Rijkswaterstaat start met zandsuppleties

Binnenkort begint Rijkswaterstaat met de uitvoering van het suppletieprogramma 2007, dat onlangs is vastgesteld door Tineke Huizinga, staatssecretaris van Verkeer en Waterstaat. De zandsuppleties bestrijden de erosie van de Nederlandse kust en vinden zowel op het strand als op de vooroever (onder water) plaats. Dit jaar zijn er twee bijzondere suppleties: op de kust van Westenschouwen (Zeeland) en voor de kust van Den Helder en Texel (Noord-Holland).

Jaarlijks stelt Rijkswaterstaat op basis van metingen een onderhoudsprogramma voor de Noordzeekust op. Dit resulteert in een voorstel aan de Provinciaal Overlegorganen Kust (POK’s) Hierin zijn per provincie alle belanghebbenden in de kustzone, zoals provincie, Rijkswaterstaat, waterschappen, kustgemeenten en natuurbeherende organisaties vertegenwoordigd. Zij adviseren de staatssecretaris van Verkeer en Waterstaat over het voorstel van Rijkswaterstaat. De staatssecretaris stelt vervolgens het suppletieprogramma vast.

Het suppletieprogramma ziet er als volgt uit: (zie bijlage1.pdf onderaan de pagina)

Efficiënte Methode
Suppleties zijn een efficiënte methode om de structurele kusterosie te bestrijden. Dit gebeurt door het handhaven van zandvoorraden in het kustfundament zodat het fundament mee groeit met de stijgende zeespiegel. In 2000 is de totaal benodigde hoeveelheid zand voor het op peil houden van de kust berekend op gemiddeld twaalf miljoen m3 zand per jaar. In het kustbeleid heeft het dynamisch handhaven van de kustlijn van 1990 -de basiskustlijn- de hoogste prioriteit. Deze basiskustlijn is gerelateerd aan een volume zand in een strook tussen NAP +3 m en NAP –5 m. Voor handhaving van de basiskustlijn is dit jaar ruim vijf miljoen m3 zand nodig. Het zand dat niet direct nodig is voor het in stand houden van de basiskustlijn wordt daar toegevoegd waar het kustsysteem de grootste tekorten kent.

Bijzondere suppleties
Dit jaar maken twee bijzondere suppleties deel uit van het jaarprogramma.

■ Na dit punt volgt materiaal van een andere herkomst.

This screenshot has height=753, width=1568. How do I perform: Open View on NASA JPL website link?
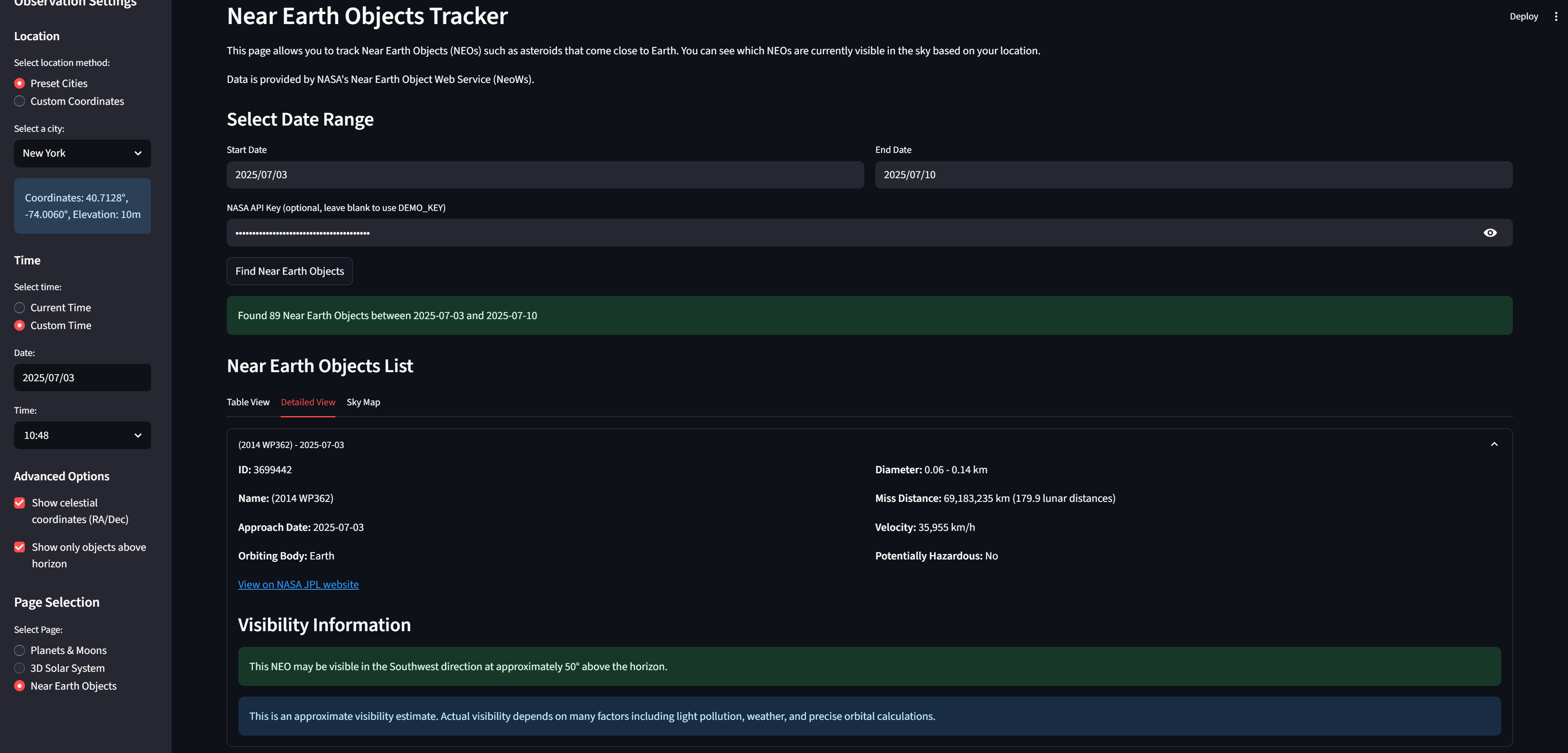pos(298,584)
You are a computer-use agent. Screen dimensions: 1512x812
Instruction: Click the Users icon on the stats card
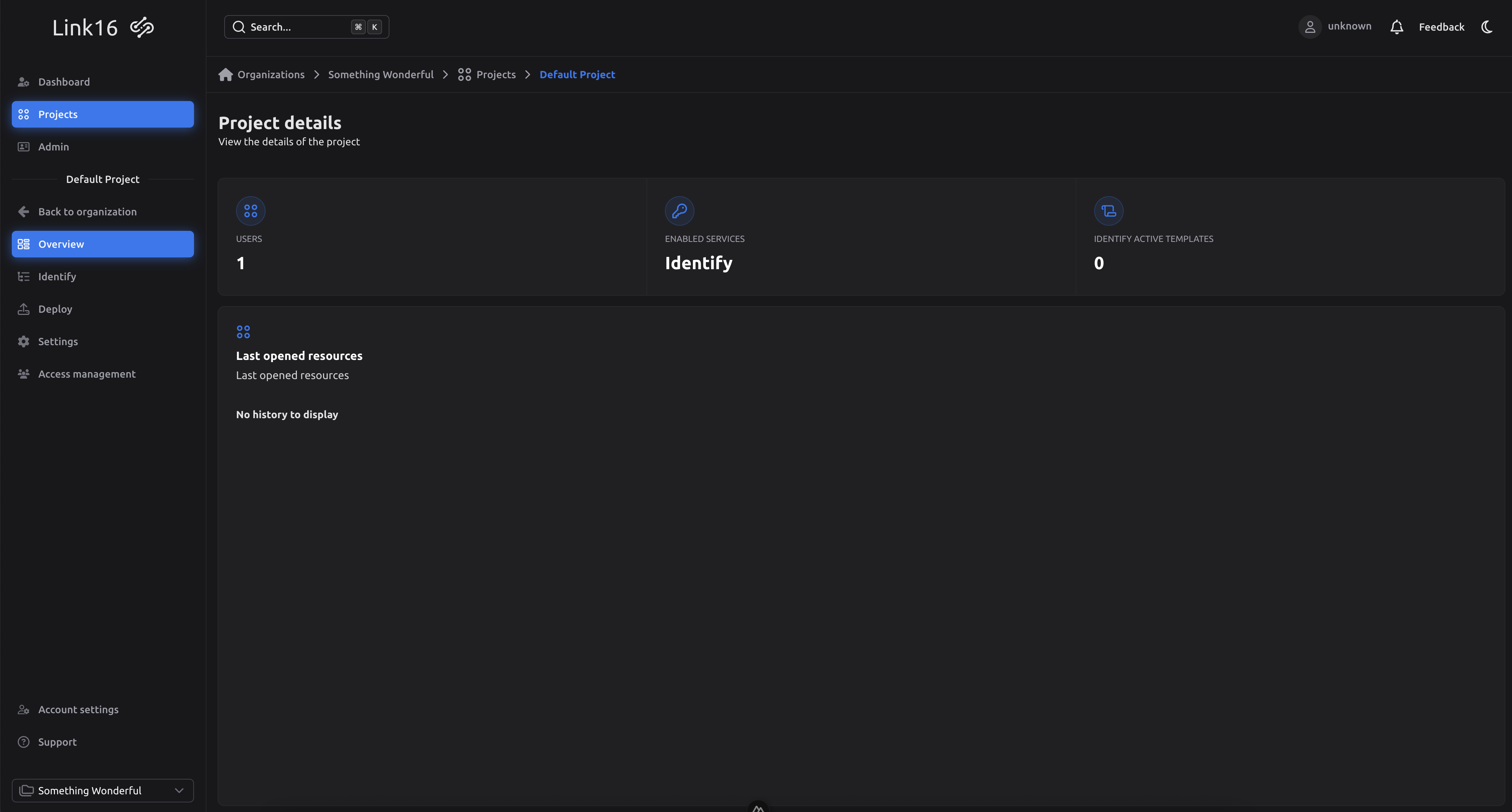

Het betreft een suppletie voor de kust van Den Helder en Texel en een strandsuppletie op de kust van Westenschouwen. De suppletie voor de kust van Den Helder en Texel is bijzonder vanwege de hoeveelheid van zeven miljoen m3 zand die hiermee gemoeid is. Deze suppletie is nodig om het zandtekort in het waddengebied te bestrijden. Op het strand van Westenschouwen vindt een bijzondere suppletie van ongeveer 170.000 m3 zand plaats om historische restanten met een hoge archeologische waarde te beschermen. Hoewel Rijkswaterstaat niet de plicht heeft om deze archeologische waarde vanuit kustlijnhandhaving te beschermen is besloten dit vanuit cultuurhistorisch oogpunt wel te doen.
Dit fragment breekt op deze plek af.